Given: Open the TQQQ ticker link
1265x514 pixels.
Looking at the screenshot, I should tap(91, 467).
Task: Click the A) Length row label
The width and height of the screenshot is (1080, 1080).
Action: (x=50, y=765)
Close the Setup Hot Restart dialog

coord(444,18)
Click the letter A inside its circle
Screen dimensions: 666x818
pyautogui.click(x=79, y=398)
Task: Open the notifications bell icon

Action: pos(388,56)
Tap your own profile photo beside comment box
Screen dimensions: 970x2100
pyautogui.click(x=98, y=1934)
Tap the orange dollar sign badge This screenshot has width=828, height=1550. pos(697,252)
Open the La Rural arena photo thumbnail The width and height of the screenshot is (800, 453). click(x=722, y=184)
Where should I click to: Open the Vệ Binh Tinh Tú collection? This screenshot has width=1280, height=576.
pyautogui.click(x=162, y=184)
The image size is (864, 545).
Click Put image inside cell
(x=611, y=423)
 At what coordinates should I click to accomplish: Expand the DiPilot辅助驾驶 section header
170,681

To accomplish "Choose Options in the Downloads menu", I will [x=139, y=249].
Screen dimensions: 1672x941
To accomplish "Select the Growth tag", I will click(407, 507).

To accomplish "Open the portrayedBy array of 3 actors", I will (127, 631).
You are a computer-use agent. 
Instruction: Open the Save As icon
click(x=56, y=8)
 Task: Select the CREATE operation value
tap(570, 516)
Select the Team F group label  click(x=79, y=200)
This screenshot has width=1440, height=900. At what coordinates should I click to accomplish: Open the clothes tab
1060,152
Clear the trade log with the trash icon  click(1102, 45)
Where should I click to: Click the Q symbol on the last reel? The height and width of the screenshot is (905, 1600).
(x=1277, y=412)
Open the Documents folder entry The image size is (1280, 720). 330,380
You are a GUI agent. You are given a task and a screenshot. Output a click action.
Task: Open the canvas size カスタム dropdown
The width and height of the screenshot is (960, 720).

> **Problem to solve**: The lines of the records that contain the string "will" should be located and copied.

> **Finished exercise**:
To accomplish "Choose Options in the Downloads menu", I will [x=139, y=249].
To accomplish "Select the Growth tag", I will click(407, 507).
To accomplish "Open the portrayedBy array of 3 actors", I will (127, 631).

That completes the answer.